A couple of things: first, I think that file really does not exist (at
least I can't open it in my web browser). Second, even if it did,
url() cannot download from https, according to the details section of
?url, which points you to RCurl. So, once you verify that you url
actually exists you can do something like

library(XML)
library(RCurl)
tabs <- readHTMLTable(getURL("http://en.wikipedia.org/wiki/List_of_countries_by_population"))

Best,
Ista
On Tue, Jan 15, 2013 at 2:59 PM, Lopez, Dan <lopez235 at llnl.gov> wrote:
#
Hi Ista,

It does exist. It?s a page in our company intranet.

It is https so it looks like I can't use RCurl either. I tried RCurl BTW and got the below error.
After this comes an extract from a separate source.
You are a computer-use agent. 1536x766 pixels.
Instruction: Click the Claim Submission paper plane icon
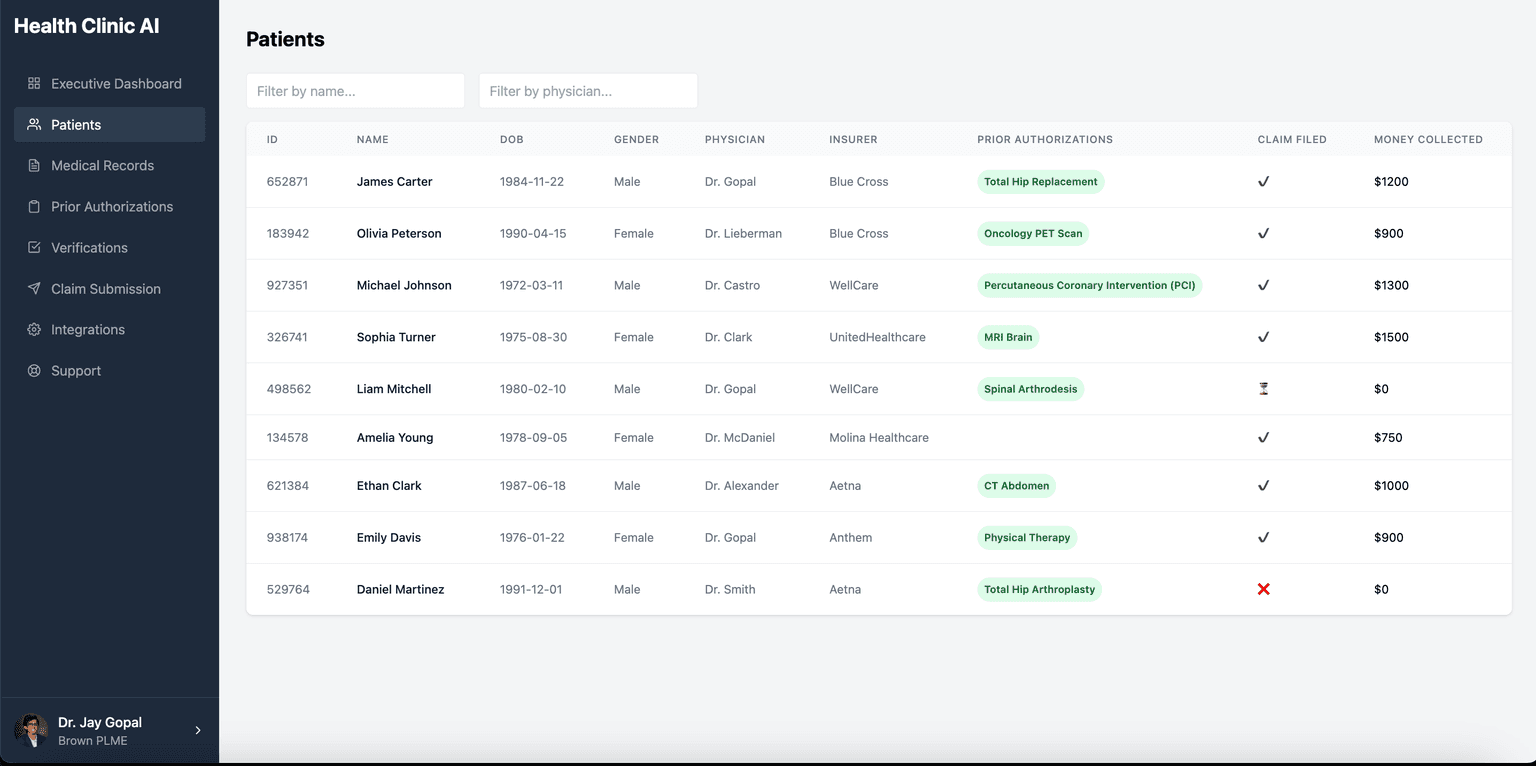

Do you have experience with pulling a table of an https site? If so how do I do that?
Error in readHTMLTable(getURL("https://hr-workforce-analytics.llnl.gov/wf_pi_pop.html")) : 
  error in evaluating the argument 'doc' in selecting a method for function 'readHTMLTable': Error in function (type, msg, asError = TRUE)  : 
  SSL certificate problem, verify that the CA cert is OK. Details:
error:14090086:SSL routines:SSL3_GET_SERVER_CERTIFICATE:certificate verify failed


Thanks.
Dan

-----Original Message-----
From: Ista Zahn [mailto:istazahn at gmail.com] 
Sent: Tuesday, January 15, 2013 12:22 PM
To: Lopez, Dan
Cc: R help (r-help at r-project.org)
Subject: Re: [R] readHTMLTable (XML package)

Hi Dan,

A couple of things: first, I think that file really does not exist (at least I can't open it in my web browser). Second, even if it did,
url() cannot download from https, according to the details section of ?url, which points you to RCurl. So, once you verify that you url actually exists you can do something like

library(XML)
library(RCurl)
tabs <- readHTMLTable(getURL("http://en.wikipedia.org/wiki/List_of_countries_by_population"))

Best,
Ista
On Tue, Jan 15, 2013 at 2:59 PM, Lopez, Dan <lopez235 at llnl.gov> wrote:
#
On Jan 15, 2013, at 2:31 PM, Lopez, Dan wrote:

            
Why not use a browser and save it locally?
#
David,

Because there is some data on various webpages that I use periodically that this would be convenient for me to use.
Copying and pasting is messy . And obtaining direct database access for the data on some these pages is not possible for me (i.e. won't get approved...but I can use what is out there)

Dan


-----Original Message-----
From: David Winsemius [mailto:dwinsemius at comcast.net] 
Sent: Tuesday, January 15, 2013 3:00 PM
To: Lopez, Dan
Cc: Ista Zahn; R help (r-help at r-project.org)
Subject: Re: [R] readHTMLTable (XML package)
On Jan 15, 2013, at 2:31 PM, Lopez, Dan wrote:

            
Why not use a browser and save it locally?

--
David.
David Winsemius
Alameda, CA, USA
#
Hi Dan,
On Tue, Jan 15, 2013 at 5:31 PM, Lopez, Dan <lopez235 at llnl.gov> wrote:
Ah, good.
Well that error is not because RCurl doesn't work with https protocol.
In my original example I meant to show

tabs <- readHTMLTable(getURL("https://en.wikipedia.org/wiki/List_of_countries_by_population"))

i.e., getURL() does work with https. (Well, maybe depending on your
version of libcurl. See the getURL help page for details.)
Yes, I do :)
See below
This is an RCurl FAQ (see http://www.omegahat.org/RCurl/FAQ.html). The
quick and dirty way is

getURL("https://hr-workforce-analytics.llnl.gov/wf_pi_pop.html",
ssl.verifypeer = FALSE)

Best,
Ista
#
Ista,

Thank you. That more or less did the trick. I got the data though it's in a weird format compared to how it appears on the page and needs a lot of clean up. But I was kind of expecting that.
Dan


-----Original Message-----
From: Ista Zahn [mailto:istazahn at gmail.com] 
Sent: Tuesday, January 15, 2013 3:18 PM
To: Lopez, Dan
Cc: R help (r-help at r-project.org)
Subject: Re: [R] readHTMLTable (XML package)

Hi Dan,
On Tue, Jan 15, 2013 at 5:31 PM, Lopez, Dan <lopez235 at llnl.gov> wrote:
Ah, good.
Well that error is not because RCurl doesn't work with https protocol.
In my original example I meant to show

tabs <- readHTMLTable(getURL("https://en.wikipedia.org/wiki/List_of_countries_by_population"))

i.e., getURL() does work with https. (Well, maybe depending on your version of libcurl. See the getURL help page for details.)
Yes, I do :)
See below
This is an RCurl FAQ (see http://www.omegahat.org/RCurl/FAQ.html). The quick and dirty way is

getURL("https://hr-workforce-analytics.llnl.gov/wf_pi_pop.html",
ssl.verifypeer = FALSE)

Best,
Ista